┌─ Exercise text
Since I'm thinking about it, and while it's a little informal (I wrote this as a blog for an internal audience), here's some detail on CORS headers specifically that I like to send to folks to help provide context:
CORS and ArcGIS Enterprise
I frequently have the opportunity to review and comment on automated security scans organizations perform against their ArcGIS Enterprise instances. A point of confusion I see is regarding 'Insecure CORS Configuration', which some tools flag as a 'HIGH' priority finding.
In general, context is key when examining security related findings, and a 'finding' is relative to the intent of the application.
Background:
CORS (Cross Origin Resource Sharing) is used in *JavaScript* applications when making POST requests to Feature of GP Services on a different server. CORS is not the only way to make cross domain requests. If a web application is just used for viewing a map service, CORS isn't used.
In context, CORS requests are used when editing feature services or submitting a job to a GP Service. CORS is enforced either at the client tier or via the web browser.
By Cross-Origin, what is meant is that if a web service and a web application are hosted on the same machine, no Origin Crossing happens.
└─
┌─ Raw data
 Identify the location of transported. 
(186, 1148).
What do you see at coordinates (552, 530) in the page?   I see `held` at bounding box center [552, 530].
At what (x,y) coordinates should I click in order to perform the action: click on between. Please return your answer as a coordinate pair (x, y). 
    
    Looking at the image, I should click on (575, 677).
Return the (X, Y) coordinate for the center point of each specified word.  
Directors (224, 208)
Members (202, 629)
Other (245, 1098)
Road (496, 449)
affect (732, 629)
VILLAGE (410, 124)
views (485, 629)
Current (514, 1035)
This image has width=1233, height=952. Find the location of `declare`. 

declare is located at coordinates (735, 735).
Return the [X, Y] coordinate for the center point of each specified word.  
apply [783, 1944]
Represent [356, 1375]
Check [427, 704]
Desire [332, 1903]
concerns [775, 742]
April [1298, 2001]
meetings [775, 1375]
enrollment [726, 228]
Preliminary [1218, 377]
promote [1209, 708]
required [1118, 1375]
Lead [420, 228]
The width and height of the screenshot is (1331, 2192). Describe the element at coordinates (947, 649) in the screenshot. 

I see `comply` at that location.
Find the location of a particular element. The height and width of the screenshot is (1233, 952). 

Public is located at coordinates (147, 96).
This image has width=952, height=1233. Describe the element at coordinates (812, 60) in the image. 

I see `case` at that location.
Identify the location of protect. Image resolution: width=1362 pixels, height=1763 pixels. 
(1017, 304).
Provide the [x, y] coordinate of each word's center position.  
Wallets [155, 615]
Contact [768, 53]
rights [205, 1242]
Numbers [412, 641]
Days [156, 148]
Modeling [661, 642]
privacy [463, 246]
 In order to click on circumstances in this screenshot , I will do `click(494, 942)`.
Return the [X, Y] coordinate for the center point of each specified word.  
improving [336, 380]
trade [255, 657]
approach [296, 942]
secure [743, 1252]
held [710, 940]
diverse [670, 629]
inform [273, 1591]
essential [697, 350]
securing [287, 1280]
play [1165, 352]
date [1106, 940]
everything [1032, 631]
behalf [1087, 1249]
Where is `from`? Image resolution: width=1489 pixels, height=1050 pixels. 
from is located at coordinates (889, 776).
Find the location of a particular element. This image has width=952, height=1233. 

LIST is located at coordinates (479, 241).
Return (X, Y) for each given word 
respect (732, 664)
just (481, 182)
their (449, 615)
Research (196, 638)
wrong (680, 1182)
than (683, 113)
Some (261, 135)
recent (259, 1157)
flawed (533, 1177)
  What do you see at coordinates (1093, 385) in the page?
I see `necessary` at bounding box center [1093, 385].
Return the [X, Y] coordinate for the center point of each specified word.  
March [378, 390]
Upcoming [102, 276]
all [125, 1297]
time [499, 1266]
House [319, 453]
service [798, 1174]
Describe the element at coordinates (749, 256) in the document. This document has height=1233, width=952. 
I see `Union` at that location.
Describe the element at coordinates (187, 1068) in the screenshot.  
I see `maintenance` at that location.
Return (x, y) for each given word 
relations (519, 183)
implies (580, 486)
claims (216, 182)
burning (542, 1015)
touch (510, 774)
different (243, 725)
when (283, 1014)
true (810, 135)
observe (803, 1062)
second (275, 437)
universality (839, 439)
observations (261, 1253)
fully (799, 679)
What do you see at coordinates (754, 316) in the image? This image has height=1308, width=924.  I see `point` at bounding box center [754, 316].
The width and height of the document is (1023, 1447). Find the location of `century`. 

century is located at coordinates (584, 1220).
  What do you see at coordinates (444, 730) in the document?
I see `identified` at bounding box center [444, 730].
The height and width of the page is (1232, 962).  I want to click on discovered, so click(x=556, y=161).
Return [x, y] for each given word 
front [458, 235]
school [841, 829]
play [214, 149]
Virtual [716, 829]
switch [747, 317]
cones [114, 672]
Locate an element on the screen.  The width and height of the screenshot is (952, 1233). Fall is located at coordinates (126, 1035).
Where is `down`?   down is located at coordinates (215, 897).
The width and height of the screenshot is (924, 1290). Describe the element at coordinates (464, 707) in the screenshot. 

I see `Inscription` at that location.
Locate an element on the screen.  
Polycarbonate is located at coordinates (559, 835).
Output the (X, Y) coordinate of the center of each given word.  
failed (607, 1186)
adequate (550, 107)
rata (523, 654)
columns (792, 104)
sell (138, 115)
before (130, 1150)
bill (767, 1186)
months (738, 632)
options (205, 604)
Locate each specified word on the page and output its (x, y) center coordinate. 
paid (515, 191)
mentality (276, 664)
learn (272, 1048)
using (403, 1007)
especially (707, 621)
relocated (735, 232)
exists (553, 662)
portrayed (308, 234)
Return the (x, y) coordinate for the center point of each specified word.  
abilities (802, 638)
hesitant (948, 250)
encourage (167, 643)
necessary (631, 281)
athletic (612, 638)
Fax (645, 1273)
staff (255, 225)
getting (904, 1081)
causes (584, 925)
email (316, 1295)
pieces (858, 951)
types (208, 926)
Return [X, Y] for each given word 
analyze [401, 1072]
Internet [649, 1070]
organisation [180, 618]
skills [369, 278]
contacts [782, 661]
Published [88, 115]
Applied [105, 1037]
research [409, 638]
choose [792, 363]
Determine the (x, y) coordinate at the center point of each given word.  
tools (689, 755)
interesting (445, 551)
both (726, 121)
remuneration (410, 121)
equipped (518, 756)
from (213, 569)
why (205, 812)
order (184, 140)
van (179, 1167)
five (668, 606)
└─
▶ _Actions to take_:
1. Please list every term or phrase set in single quotation marks in the post on CORS and ArcGIS Enterprise.
2. According to the post on CORS and ArcGIS Enterprise, what does CORS stand for?
These items were taken from a separate source and are unrelated to the post on CORS and ArcGIS Enterprise.

▶ _Responses per task_:
1.
'Insecure CORS Configuration'
'HIGH'
'finding'

2. Cross Origin Resource Sharing.